Connecticut’s General Assembly on Wednesday passed a bill that doubles the amount of renewable energy utilities must use to serve load — 40% by 2030 — while also revoking net metering guarantees that ensure rooftop solar owners earn retail prices for their excess electricity.
The bill now goes to Gov. Dannel Malloy, who said the legislation (SB 9) will help cut emissions and create “good jobs in the green economy, all while decreasing costs for ratepayers.”
The bill also extends $8 million in renewable incentives for commercial users and allows them to sell their output to utilities in 15-year contracts. The new law creates a 25-MW community solar program for residential customers who cannot afford to install their own solar panels.

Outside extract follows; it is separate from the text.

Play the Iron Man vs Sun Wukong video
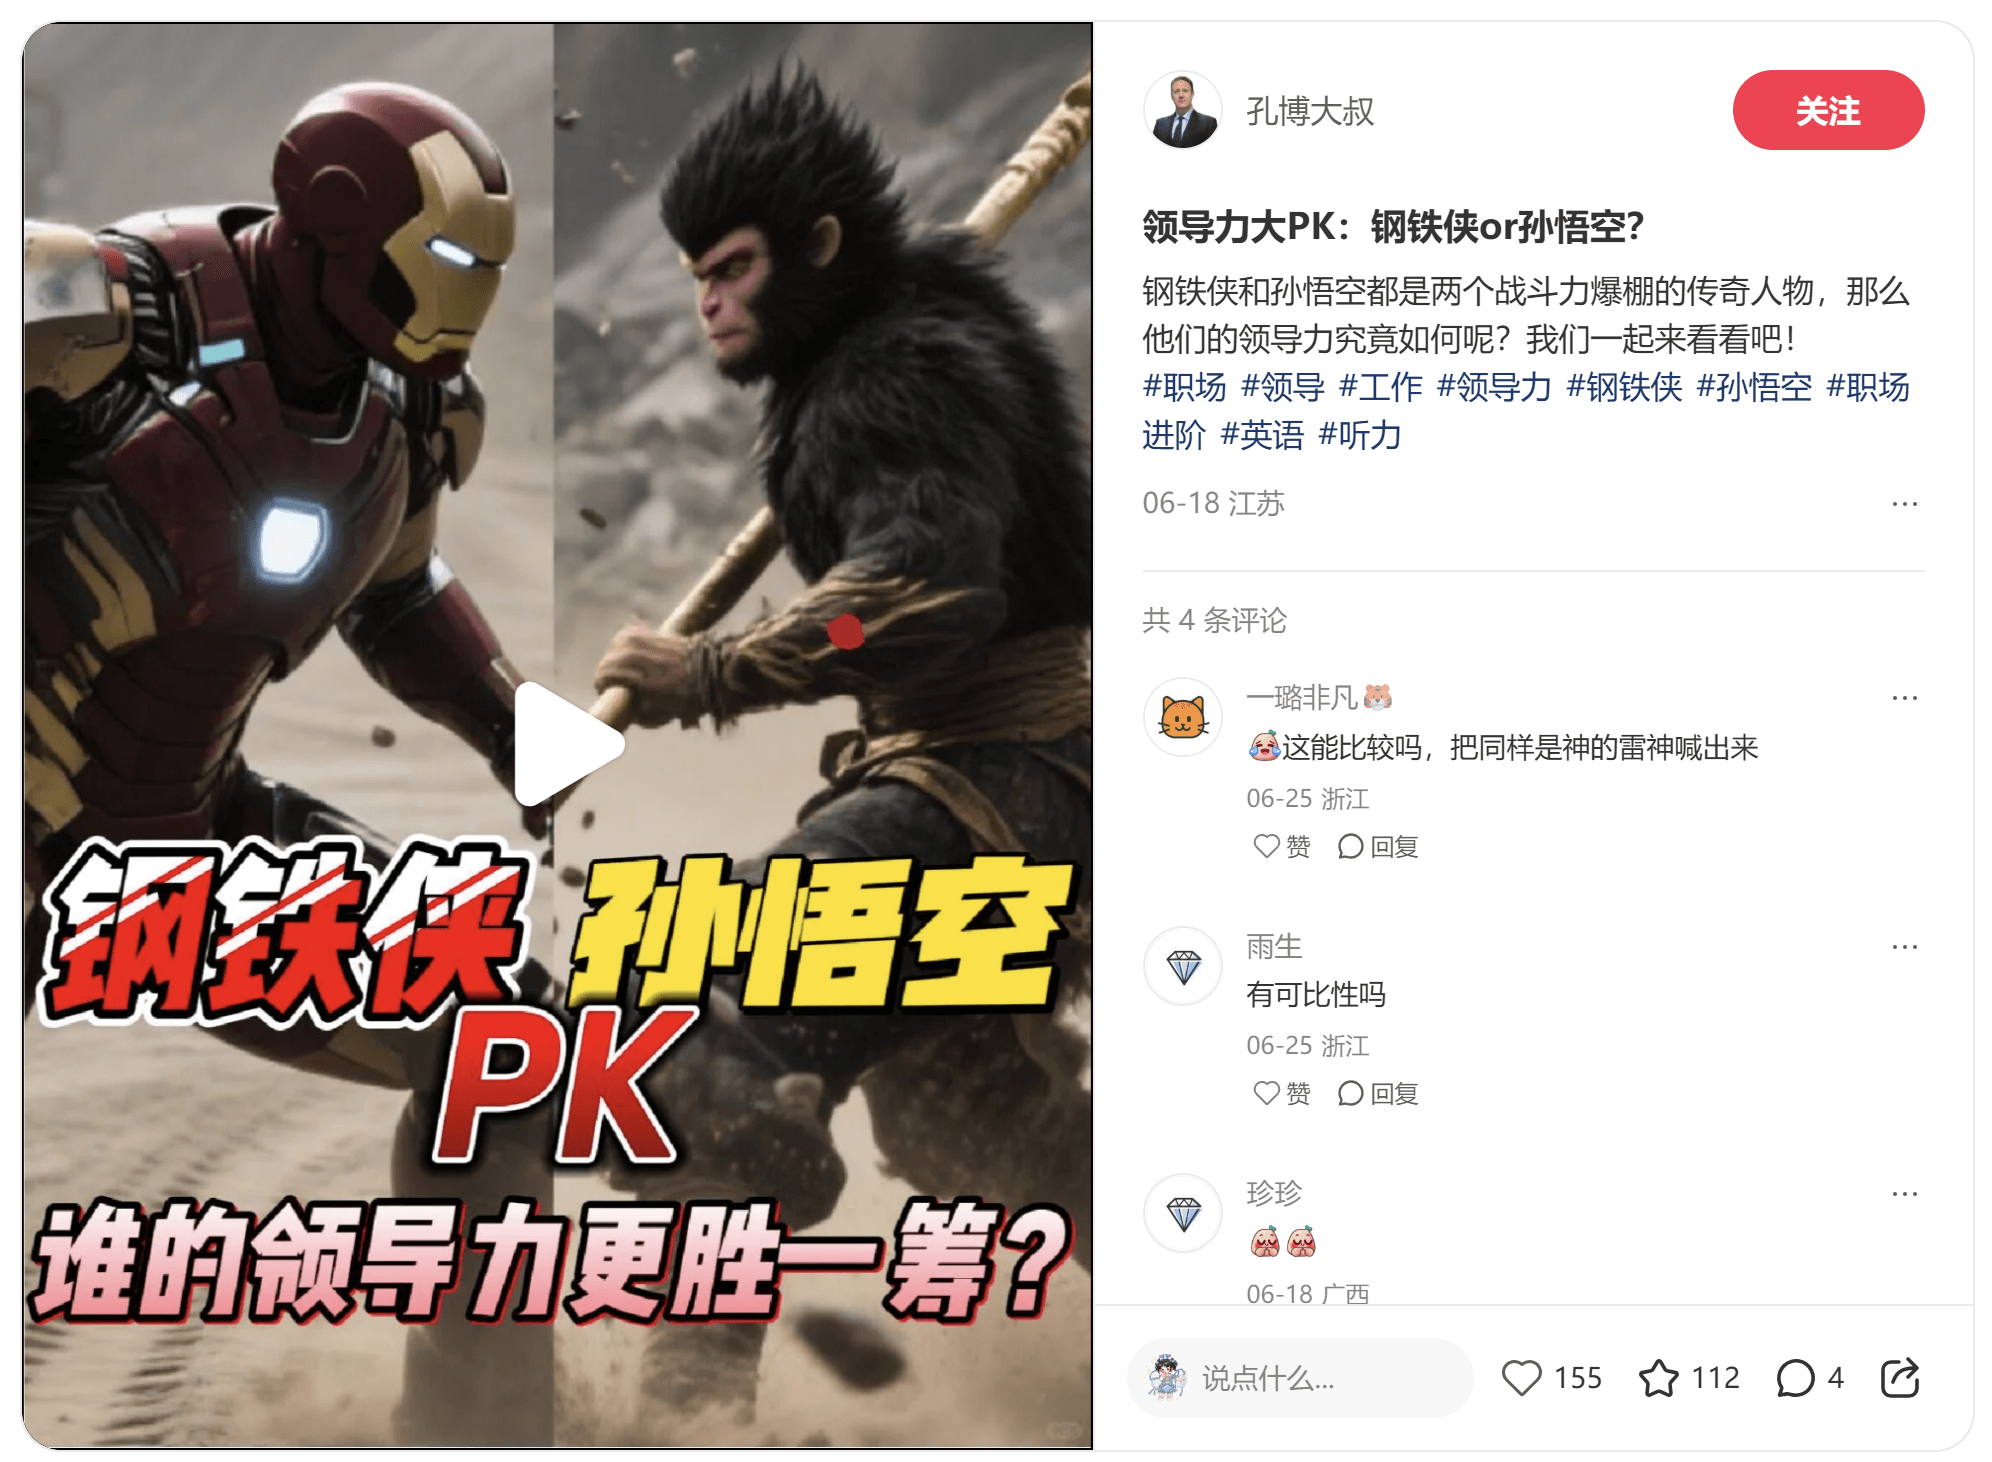Image resolution: width=1992 pixels, height=1462 pixels. tap(568, 744)
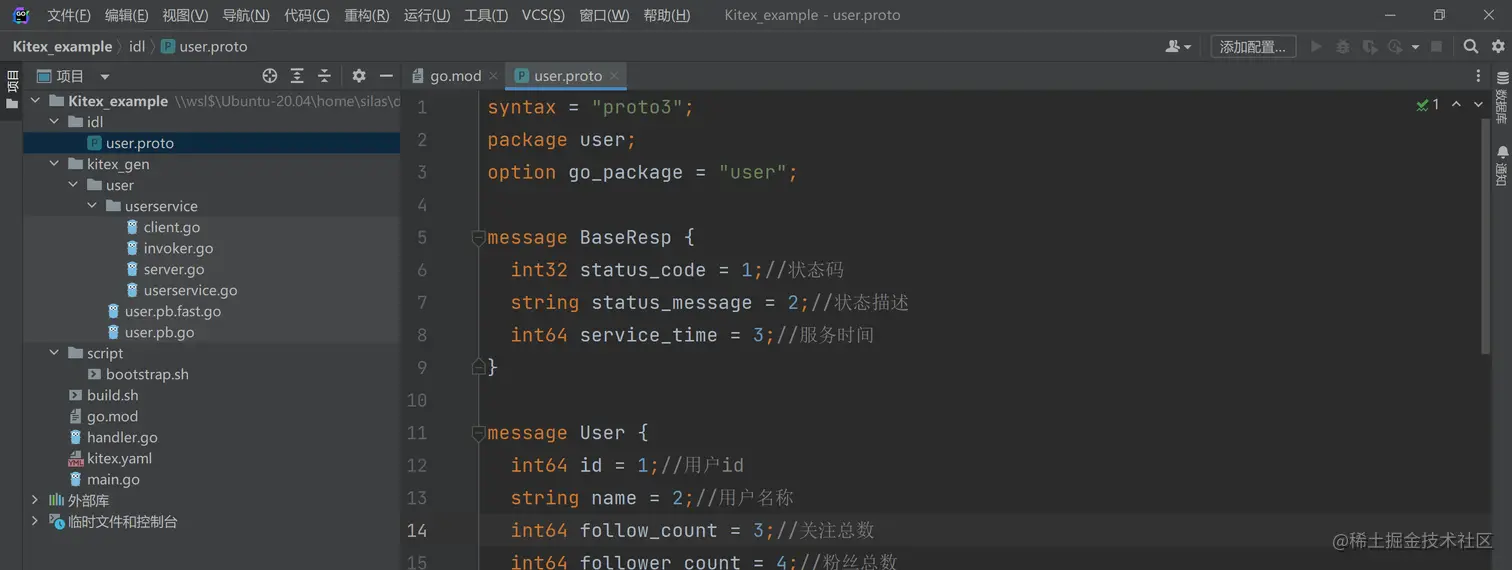
Task: Toggle code fold for message User
Action: 478,433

Peter Rothstein, president of the Northeast Clean Energy Council, said in a statement that while the bill “contains a robust expansion of the state’s renewable portfolio standard,” it also includes “counterproductive provisions that will significantly harm the state’s rooftop solar market.”
Net metering “will essentially be dismantled,” Rothstein said.
A coalition of solar developers, solar proponents and environmental groups, including SunRun, Vote Solar and the Connecticut Citizen Action Group, had also urged state lawmakers not to pass the law without amending its net metering language.
“Instead of restricting customers’ ability to choose solar and imposing a cap on solar investment, the bill’s community solar program should be strengthened to expand solar access,” the coalition said. “Rather than building Connecticut’s local clean energy economy, the current bill language puts the future of solar in Connecticut and thousands of jobs at risk.”